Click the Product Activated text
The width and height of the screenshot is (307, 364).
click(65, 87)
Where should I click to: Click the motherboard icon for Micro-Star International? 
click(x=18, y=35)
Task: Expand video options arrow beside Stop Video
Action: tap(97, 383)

**Your goal**
Print all of the material above again, line for line, without changing anything.

**Answer to the exercise**
Click the Product Activated text
The width and height of the screenshot is (307, 364).
click(65, 87)
Where should I click to: Click the motherboard icon for Micro-Star International? 
click(x=18, y=35)
Task: Expand video options arrow beside Stop Video
Action: tap(97, 383)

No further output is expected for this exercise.